First Posted: 11/03/10 06:10 PM ET Updated: 05/25/11 07:10 PM ET

As Republican candidates gain dozens of seats in the House, claiming a majority over Democrats, education leaders wonder how the shift will impact federal education policies.

The answer remains unclear. Some thinkers cite education as an issue that can bridge the bipartisan divide in Congress, while others think a Republican-controlled House will undermine President Obama's education reforms.

According to The Washington Post, education may be a key area in which Obama will be able to form a bipartisan coalition.

The Washington Post explains,

Key Republican lawmakers appear receptive to the president's overtures on education reform in part because Obama backs teacher performance pay, charter schools and other innovations that challenge union orthodoxy.

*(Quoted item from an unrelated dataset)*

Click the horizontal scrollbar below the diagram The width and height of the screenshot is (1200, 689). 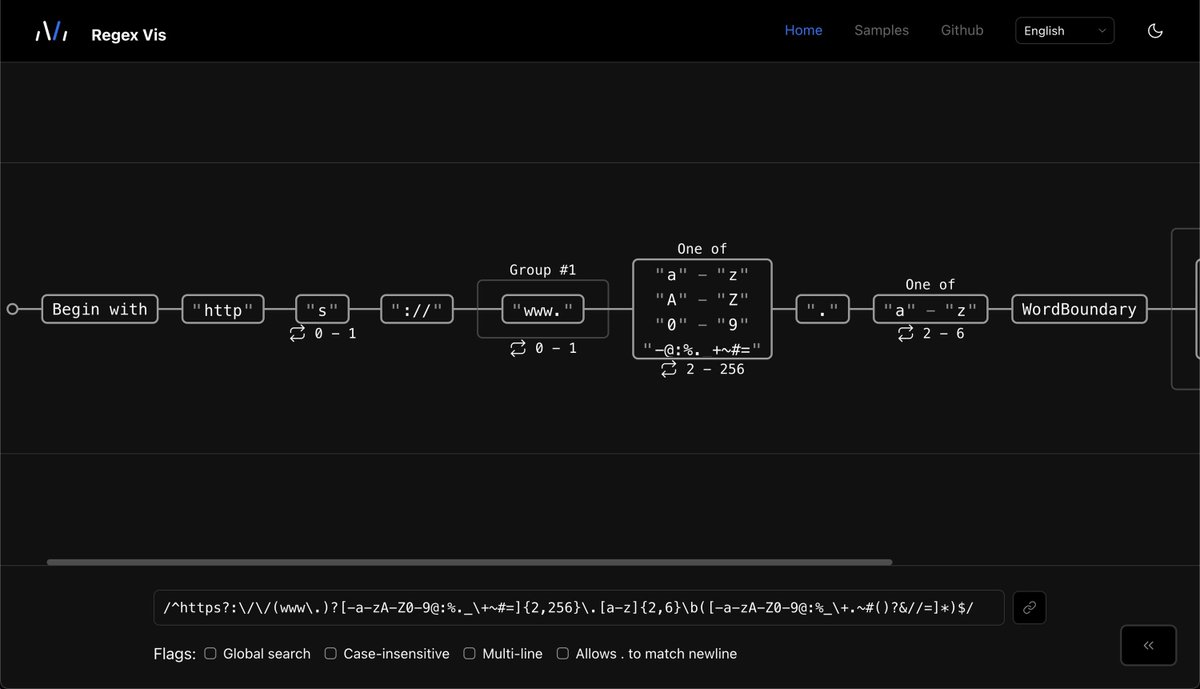(x=470, y=561)
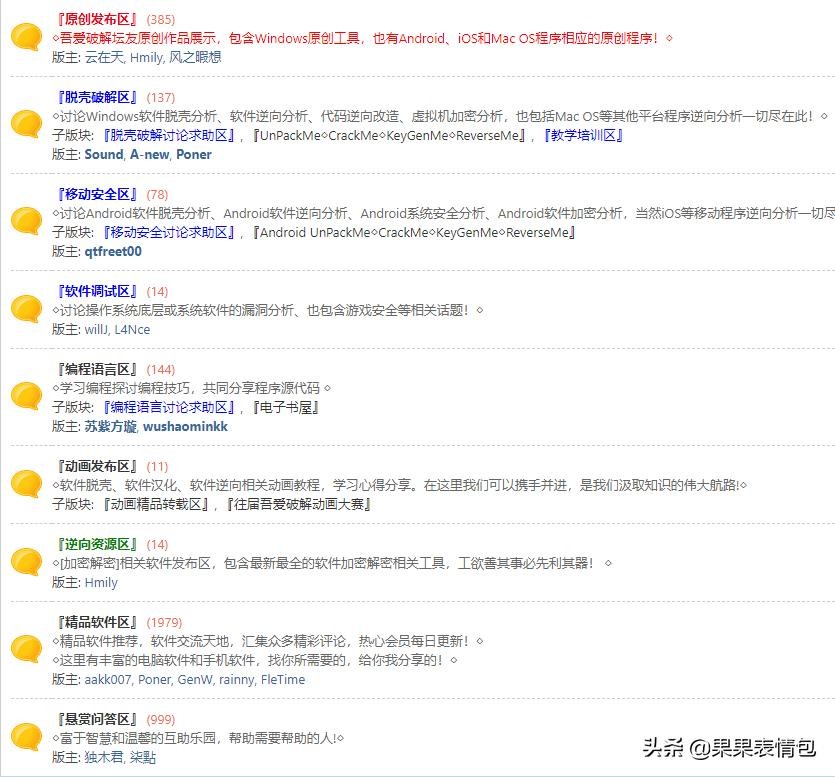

Obama has hoped to revise the No Child Left Behind law put in place by President Bush.

According to The Washington Post, John Kline, the Republican representative in line to be the next chairman of the Education Committee, said,

"We need to fix No Child Left Behind. That is going to be a bipartisan effort."

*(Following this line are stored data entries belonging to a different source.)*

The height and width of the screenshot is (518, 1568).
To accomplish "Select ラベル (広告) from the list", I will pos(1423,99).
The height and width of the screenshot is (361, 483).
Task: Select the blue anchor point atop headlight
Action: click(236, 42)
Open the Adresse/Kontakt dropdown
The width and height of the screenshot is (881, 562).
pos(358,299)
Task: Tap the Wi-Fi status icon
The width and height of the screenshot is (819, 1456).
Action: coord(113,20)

Conversely, a recent article in Education Week argues that John Kline may seek to undermine Obama's Race to the Top initiative.

According to Education Week,

The Obama administration also asked for $1.35 billion in the fiscal 2011 budget to continue the Race to the Top program, a key administration priority born of the stimulus program, for an additional year and extend it to districts. Rep. Kline said in the interview that he wouldn't support that. He thinks the program was too rigid and imposed federal policy preferences on states.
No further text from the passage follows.